Friday, November 17, 2006

On the liturgy

If anyone hasn`t yet seen this article by Dr Alcuin Reid on the question of liturgical reform as mentioned on the wonderful New Liturgical Movement blog it is well worth reading. It almost inspires me to introduce an ad orientem celebration of the Novus Ordo Mass now but I`m waiting until we eventually get that post synodal Apostolic Exhortation on the Eucharist which I hope will encourage a `reform of the reform`.

10 comments:

Augustinus said...

Father - you're very wise to await any announcements from Rome. Last thing you want is to jump the gun and risk the attendant publicity etc! Far better to comply with whatever instructions emenate from the Holy Father himself.

roydosan said...

I know one priest in the UK who has switched to only saying the novus ordo ad orientem. He had the altar moved so that it is actually impossible to say mass facing the people. The congregation seemed to take to the change fairly well. There were a few letters of complaint to the bishop but these seemed to instigate a flood of letters in support of the priest. The bishop asked him to move the altar which he agreed to do. The episcopal vicar then asked him if he would be celebrating mass facing the people in future, to which he replied in the negative. The priest argued that as the rubrics of the missal allowed it he could not be forced to say mass facing the people. As far as I know he continues to say mass only ad orientem.

Augustinus said...

Roydosan - that's good to know. A lot depends on the diocese.

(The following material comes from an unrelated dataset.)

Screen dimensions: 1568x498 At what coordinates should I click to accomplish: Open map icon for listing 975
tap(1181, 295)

I'm aware of a number of priests who would wish to do likewise but, quite understandably, would more than likely feel they'd cause themsleves difficulties by doing so at this stage. Some bishops would take a fairly strong line and they are the custodians of the liturgy in their own dioceses, so they would expect obedience.

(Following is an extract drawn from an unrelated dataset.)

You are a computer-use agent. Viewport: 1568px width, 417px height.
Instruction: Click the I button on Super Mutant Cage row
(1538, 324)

Believe it or not, there are some priests who are ridiculed for wearing a proper Roman collar and cassock! I can understand why some priests exercise the virtue of prudence.

roydosan said...

Augustinus, the bishop in this case was dead set against the priest saying mass facing east but he couldn't stop him. The bishop can direct where the altar in a church is to be placed but he cannot order a priest to say mass either facing the people or facing east. The rubrics of the missal expect that the priest will celebrate mas facing east!

Fr Michael Brown said...

I know of one young priest in our diocese who has at least one Mass a week ad orientem. I admire his courage. Although I gave a talk in the parish in which I gave a summary of Fr Lang`s book on the subject, I still fear that to introduce it now would look too much like me imposing a personal preference. I hope before long we get something from Rome recommending it. My whole life seems to be on hold at the minute waiting for a lead from on high on this and on the universal indult.

roydosan said...
This comment has been removed by the author.
roydosan said...

The priest I know who introduced ad orientem did it gradually starting at funerals and All Souls Day along with a lot of catechesis explaining why he was doing it. He gradually introduced it in more feasts until he told the parish that he would start from the first Sunday of Advent and continue every Sunday and weekday Mass thereafter. The parish were generally supportive and although the bishop has repeatedly asked him to celebrate versus populum he has consistently refused to comply. Stating that it is a legitimate option according to the rubrics and that that the Church has never stated that Mass should be celebrated versus populum. However, he has had a lot of grief from the diocesan authorities over this so the transition has been far from painless. I think the important point in getting the parish to support him was in the catechesis explaining the ad orientem celebration otherwise, as you say, it can come across as merely imposing ones personal preference - which could be counter-productive.

Augustinus said...

You can see, therefore, why good priests will be nervous about taking unilateral action.

Even though the ad orientem posture has the support of the Holy Father (at least it had when he was Cardinal Ratzinger and there's no indication he has changed has mind), I recall one English bishop writing to the Catholic press some years ago saying words to the effect that 'Cardinal Ratzinger's views were his personal views which don't indicate the mind of the Church'. I wonder if he has changed his mind recently!

The problem lies not in the rubrics, but in the fact that the 'versus populum' posture has been almost universally imposed for the past 30+ years.

Some bishops are more tolerant than others. I hope your priest doesn't suffer from the petty vindictiveness that often accompanies these situations.

Diane said...

Ad orientem is done daily at my parish in a Latin Novus Ordo!

The first time I experienced it, I kept shifting in my pew as if to seek the face of the priest. Then, I suddenly realized, I should be seeking the face of God in the Mass.

Ad orientem - coming to a parish near you!

Fr Michael Brown said...

Thanks Diane. I enjoyed your blog`s article on `Why I enjoy the Ad Orientem posture` and your parish looks wonderful.